The distance transform of an image is defined as a new image in which every output pixel is set to a value equal to the distance to the nearest zero pixel in the input image. It should be immediately obvious that the typical input to a distance transform should be some kind of edge image. In most applications the input to the distance transform is an output of an edge detector such as the Canny edge detector that has been inverted (so that the edges have value zero and the non-edges are nonzero).
In practice, the distance transform is carried out by using a mask that is typically a 3-by-3 or 5-by-5 array. Each point in the array defines the "distance" to be associated with a point in that particular position relative to the center of the mask. Larger distances are built up (and thus approximated) as sequences of "moves" defined by the entries in the mask. This means that using a larger mask will yield more accurate distances.

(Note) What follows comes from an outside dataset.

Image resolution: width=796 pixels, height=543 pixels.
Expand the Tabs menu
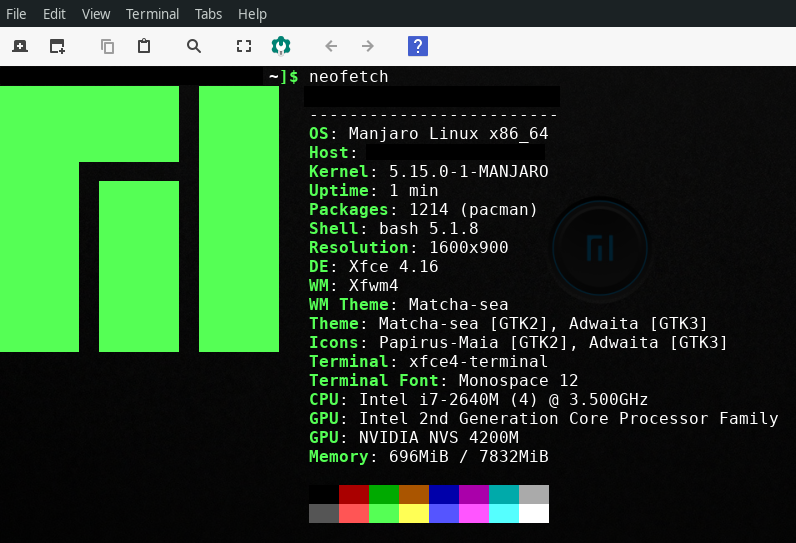point(209,14)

Depending on the desired distance metric, the appropriate mask is automatically selected from a set known to OpenCV. It is also possible to tell OpenCV to compute "exact" distances according to some formula appropriate to the selected metric, but of course this is much slower.
The distance metric can be any of several different types, including the classic L2 (Cartesian) distance metric; see Table 6-2 for a listing. In addition to these you may define a custom metric and associate it with your own custom mask.
When calling the OpenCV distance transform function, the output image should be a 32-bit
floating-point image (i.e., IPL_DEPTH_32F).
Void cvDistTransform( const CvArr* src, CvArr* dst, int distance_type = CV_DIST_L2, int mask_size = 3, const float* kernel = NULL, CvArr* labels = NULL );
There are several optional parameters when calling cvDistTransform(). The first is distance_type, which indicates the distance metric to be used. The available
values for this argument are defined in Borgefors (1986) [Borgefors86].
After the distance type is the mask_size, which may
be 3 (choose CV_DIST_MASK_3) or 5 (choose CV_DIST_MASK_5); alternatively, distance computations can be
made without a kernel[87] (choose CV_DIST_MASK_PRECISE). The kernel argument to cvDistanceTransform() is the distance mask to be used in the case of custom
metric. These kernels are constructed according to the method of Gunilla Borgefors, two
examples of which are shown in Figure 6-20. The
last argument, labels, indicates that associations should
be made between individual points and the nearest connected component consisting of zero
pixels. When labels is non-NULL, it must be a pointer to an array of integer values the same size as the
input and output images. When the function returns, this image can be read to determine
which object was closest to the particular pixel under consideration. Figure 6-21 shows the outputs of distance
transforms on a test pattern and a photographic image.